«Plus vous allez interdire quoi que ce soit à un ado, plus c'est exactement ce qu'il va vouloir faire», assure Arminda Mota, la porte-parole du groupe Monchoix.ca, une association pour les droits des fumeurs. «Plus on va pointer les fumeurs, plus ça va devenir cool et plus ça va faire augmenter le taux de tabagisme, ce qui est exactement le but des groupes antitabac qui veulent conserver leur job!»
Lors de sa séance de mardi soir, le conseil de L'Ancienne-Lorette a adopté un règlement, une première québécoise, interdisant de fumer en plein air sur tous les terrains et parcs municipaux.
«Plutôt que de faire autant d'interdictions aléatoires, pourquoi on n'interdit pas la vente de cigarettes tout simplement?, demande Mme Mota. On ne peut pas avoir l'argent de nos taxes et avoir la permission de nous écoeurer sans limites!

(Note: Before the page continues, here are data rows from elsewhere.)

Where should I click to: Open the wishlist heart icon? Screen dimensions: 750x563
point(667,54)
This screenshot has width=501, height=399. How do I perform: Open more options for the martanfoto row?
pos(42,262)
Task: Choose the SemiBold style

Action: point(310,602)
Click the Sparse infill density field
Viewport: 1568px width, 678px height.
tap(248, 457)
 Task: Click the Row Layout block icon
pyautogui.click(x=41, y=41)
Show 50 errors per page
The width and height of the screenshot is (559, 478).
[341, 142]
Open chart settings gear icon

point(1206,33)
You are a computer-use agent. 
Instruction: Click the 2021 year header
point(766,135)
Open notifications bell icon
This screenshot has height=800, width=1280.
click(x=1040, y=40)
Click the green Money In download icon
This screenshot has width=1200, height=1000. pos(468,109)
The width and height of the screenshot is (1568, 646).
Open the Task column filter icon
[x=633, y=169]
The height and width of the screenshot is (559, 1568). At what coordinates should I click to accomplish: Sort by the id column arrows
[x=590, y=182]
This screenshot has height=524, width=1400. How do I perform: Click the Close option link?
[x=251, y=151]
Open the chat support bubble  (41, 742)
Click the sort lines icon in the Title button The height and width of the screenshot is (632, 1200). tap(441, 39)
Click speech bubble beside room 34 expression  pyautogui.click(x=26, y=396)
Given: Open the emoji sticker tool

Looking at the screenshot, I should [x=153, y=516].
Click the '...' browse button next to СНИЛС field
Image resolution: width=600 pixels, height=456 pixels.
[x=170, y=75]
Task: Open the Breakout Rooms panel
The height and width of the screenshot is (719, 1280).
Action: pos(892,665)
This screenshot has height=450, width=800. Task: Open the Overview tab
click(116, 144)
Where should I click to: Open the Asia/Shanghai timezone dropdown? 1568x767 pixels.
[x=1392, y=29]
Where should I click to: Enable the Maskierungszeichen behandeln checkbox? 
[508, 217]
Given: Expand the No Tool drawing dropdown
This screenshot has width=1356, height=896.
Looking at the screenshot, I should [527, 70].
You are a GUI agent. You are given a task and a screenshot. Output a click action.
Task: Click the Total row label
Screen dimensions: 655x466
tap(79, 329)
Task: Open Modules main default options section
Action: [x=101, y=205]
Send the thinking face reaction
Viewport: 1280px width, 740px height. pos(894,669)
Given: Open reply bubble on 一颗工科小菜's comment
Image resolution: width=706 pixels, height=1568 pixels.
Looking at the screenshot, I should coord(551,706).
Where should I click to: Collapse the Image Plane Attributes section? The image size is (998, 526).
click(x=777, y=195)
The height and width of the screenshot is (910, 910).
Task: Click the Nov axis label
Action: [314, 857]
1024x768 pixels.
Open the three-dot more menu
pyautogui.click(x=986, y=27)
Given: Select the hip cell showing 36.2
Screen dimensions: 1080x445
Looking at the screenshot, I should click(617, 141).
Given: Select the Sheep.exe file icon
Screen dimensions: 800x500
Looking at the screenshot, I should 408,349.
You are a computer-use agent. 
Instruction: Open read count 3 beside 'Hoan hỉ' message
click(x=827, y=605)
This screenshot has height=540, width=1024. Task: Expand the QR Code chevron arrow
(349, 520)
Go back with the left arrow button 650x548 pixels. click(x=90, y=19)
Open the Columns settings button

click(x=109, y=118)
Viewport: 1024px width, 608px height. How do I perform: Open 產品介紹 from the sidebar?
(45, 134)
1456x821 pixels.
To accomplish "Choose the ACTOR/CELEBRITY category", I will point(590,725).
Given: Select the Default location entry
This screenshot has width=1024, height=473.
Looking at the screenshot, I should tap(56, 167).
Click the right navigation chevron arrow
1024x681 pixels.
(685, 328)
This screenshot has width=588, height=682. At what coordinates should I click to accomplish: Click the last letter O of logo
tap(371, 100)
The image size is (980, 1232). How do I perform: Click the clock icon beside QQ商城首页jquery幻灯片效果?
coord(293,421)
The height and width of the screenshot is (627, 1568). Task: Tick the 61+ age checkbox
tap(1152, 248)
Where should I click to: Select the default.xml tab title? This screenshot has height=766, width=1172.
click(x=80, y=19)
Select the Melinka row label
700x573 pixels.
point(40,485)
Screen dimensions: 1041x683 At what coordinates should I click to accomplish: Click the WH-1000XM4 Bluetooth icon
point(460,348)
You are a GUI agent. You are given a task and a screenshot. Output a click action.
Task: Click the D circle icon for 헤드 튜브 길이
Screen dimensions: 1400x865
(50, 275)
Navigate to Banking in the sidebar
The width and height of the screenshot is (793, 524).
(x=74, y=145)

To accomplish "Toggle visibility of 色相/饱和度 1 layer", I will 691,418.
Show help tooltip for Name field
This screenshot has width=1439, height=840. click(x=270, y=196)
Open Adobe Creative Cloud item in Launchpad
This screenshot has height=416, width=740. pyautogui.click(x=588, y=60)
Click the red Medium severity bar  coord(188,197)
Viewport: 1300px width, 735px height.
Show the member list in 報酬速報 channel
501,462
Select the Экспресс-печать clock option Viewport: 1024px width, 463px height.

S'ils veulent mon argent, il faut bien que je puisse fumer quelque part.»
Sur le site Web du Soleil, lorsqu'on leur pose la question, les internautes estiment dans une proportion de près de 50 % que l'interdiction de fumer dans les parcs était «une bonne idée».
Les groupes antitabac québécois ont unanimement salué l'initiative de L'Ancienne-Lorette et promettent de citer la petite ville en exemple, pour que d'autres municipalités emboîtent le pas.